Meh is but one of the musical projects featuring Alex Petralia, a songwriter perhaps best known as a member of the Oakland four-piece, Nopes. Nopes have made their name through a number of releases on Magnetic Eye Records. The hyper, raw sound of the Nectar of the Dogs EP set out their stall of vociferous punk, and subsequent releases expand the noisy style in a variety of directions—incorporating the viscous noise of No Age and the brooding dread of The Jesus Lizard into a sound that is frantic, joyous and dangerous all at once.
When not playing with Nopes, several members of the band also release under the name, you guessed it, Yups. April’s Man on the Moon Man on the Moon highlighted a sound which dials down some of the aggression and menace in favour of a joyous garage rock aesthetic. If Nopes take the base mix of DIY spirit and loud noise and add an ominous edge, then Yups leans toward the celebratory power pop end of the spectrum, excising the dark in order to embrace the jubilant energy.

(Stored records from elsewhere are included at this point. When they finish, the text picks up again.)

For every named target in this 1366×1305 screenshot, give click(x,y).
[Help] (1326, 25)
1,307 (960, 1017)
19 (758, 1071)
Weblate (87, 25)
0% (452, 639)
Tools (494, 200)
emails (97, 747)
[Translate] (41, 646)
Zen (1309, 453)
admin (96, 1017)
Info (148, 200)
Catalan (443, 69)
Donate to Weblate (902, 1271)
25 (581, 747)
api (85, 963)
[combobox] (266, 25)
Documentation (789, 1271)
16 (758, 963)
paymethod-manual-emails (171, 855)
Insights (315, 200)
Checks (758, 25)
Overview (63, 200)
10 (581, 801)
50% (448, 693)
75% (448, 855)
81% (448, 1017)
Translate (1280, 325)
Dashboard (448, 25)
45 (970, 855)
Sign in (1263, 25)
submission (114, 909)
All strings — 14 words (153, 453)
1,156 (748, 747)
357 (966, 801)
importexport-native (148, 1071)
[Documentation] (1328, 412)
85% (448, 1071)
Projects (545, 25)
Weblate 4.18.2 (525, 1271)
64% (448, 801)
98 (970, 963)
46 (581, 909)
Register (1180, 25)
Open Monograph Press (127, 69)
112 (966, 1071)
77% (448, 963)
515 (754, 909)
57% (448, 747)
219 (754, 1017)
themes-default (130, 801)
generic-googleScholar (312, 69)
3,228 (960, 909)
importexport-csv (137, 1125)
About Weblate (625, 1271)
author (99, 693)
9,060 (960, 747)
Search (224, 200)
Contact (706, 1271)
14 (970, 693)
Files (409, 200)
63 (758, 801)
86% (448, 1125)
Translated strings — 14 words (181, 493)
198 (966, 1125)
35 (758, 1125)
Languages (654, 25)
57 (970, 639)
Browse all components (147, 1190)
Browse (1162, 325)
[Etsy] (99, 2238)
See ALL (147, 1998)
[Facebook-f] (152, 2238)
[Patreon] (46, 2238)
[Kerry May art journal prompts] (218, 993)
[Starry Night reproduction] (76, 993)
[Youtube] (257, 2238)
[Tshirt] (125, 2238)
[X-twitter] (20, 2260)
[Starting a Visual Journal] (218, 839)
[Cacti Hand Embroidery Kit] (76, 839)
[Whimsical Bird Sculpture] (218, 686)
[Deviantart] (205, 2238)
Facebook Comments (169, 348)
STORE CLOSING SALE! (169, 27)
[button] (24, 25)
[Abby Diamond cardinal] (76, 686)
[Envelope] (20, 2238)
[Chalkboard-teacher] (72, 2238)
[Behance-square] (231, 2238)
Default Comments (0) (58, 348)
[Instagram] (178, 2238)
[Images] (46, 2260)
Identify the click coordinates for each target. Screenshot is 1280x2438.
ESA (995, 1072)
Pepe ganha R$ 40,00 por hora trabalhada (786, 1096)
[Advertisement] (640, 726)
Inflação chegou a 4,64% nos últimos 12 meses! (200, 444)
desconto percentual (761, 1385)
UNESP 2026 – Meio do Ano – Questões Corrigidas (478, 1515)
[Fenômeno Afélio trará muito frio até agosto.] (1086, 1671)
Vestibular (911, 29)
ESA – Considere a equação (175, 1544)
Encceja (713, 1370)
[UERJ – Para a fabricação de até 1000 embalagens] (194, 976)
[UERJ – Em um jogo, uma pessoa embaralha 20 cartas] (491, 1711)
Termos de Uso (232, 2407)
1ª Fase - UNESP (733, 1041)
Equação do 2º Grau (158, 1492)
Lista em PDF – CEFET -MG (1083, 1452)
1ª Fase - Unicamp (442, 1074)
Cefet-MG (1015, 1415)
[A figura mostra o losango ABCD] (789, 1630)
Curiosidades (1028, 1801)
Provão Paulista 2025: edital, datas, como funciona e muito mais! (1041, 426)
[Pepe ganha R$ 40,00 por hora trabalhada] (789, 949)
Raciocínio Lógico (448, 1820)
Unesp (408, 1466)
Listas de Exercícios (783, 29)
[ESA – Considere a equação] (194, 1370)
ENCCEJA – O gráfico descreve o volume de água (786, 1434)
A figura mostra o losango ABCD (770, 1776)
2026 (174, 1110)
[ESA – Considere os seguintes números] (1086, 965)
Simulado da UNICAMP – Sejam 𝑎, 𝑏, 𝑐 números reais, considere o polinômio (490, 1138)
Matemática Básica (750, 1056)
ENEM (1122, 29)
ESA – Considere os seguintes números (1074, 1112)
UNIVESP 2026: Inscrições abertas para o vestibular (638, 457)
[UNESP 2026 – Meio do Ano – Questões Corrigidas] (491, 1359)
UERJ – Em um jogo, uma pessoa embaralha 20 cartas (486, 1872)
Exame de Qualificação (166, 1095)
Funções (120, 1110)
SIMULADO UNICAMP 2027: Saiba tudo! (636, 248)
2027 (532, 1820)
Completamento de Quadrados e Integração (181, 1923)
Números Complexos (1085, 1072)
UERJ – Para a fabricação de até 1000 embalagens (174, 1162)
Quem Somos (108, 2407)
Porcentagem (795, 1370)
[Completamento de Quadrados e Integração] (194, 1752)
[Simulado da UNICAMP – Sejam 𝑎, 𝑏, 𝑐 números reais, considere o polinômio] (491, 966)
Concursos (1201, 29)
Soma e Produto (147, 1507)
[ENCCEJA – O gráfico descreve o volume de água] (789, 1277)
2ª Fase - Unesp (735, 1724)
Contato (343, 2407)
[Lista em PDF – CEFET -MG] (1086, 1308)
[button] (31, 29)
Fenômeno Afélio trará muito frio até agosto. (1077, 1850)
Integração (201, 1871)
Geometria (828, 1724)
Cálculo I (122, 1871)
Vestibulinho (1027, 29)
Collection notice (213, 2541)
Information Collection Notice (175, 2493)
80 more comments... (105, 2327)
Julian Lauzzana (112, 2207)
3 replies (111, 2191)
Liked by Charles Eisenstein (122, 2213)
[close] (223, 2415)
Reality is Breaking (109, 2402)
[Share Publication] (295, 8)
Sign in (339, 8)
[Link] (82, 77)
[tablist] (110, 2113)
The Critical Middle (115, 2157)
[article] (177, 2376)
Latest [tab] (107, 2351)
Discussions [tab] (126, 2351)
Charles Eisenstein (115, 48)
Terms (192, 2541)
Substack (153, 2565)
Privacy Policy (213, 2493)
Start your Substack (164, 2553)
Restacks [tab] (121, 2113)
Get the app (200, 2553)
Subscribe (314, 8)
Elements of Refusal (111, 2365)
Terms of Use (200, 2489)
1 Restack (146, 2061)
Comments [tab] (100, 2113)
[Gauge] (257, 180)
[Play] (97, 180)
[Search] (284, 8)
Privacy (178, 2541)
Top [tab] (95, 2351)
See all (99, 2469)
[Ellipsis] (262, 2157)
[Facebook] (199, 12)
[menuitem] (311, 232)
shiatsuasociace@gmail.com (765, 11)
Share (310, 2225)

But why settle for two bands when you can have three? Slotting itself into an ambivalent middle ground, Meh finds Petralia and co. push their noise rock sensibilities through the prism of jangle rock, ending up closer to Teenage Fan Club, Guided By Voices and Yo La Tengo. Released in 2017 with the good people at Reflective Tapes, the EP Firsts showed off this new dimension, maintaining the lo-fi authenticity of Nopes and Yups while adding a nostalgic breeziness to lighten the mix. If the other two projects speak to instinctive, black and white emotions then Meh favours a more indirect approach, muddying the water with a bittersweet and reflective air.
Meh have again teamed up with Reflective Tapes for their first full-length album, Red Kite Crane. The title track premiered over at Post-Trash last week, who described how a “serious folk vibe” and “a touch of twang” pokes out from beneath “the layer of dense guitar fuzz in a way that recalls early Sebadoh.” As such, the track exists at the intersection of rough and smooth, refusing to lean closer to one or the other and keeping the tone conflicted.
Today we’re delighted to share the second single, ‘Stalemate’, the above sensibility is consolidated. From the sparkling opening notes to the vocals buried within the track’s lo-fi textures, the track is carved from a nostalgic air, neither positive nor negative but both at once, any fondness tempered by the lurking knowledge of time’s constant march. Therefore, if Nopes and Yups deal in immediacy, Meh concerns its self with emotions repressed and deferred—the the hoping, the backwards looking, the longing for things that have been, or might be no more.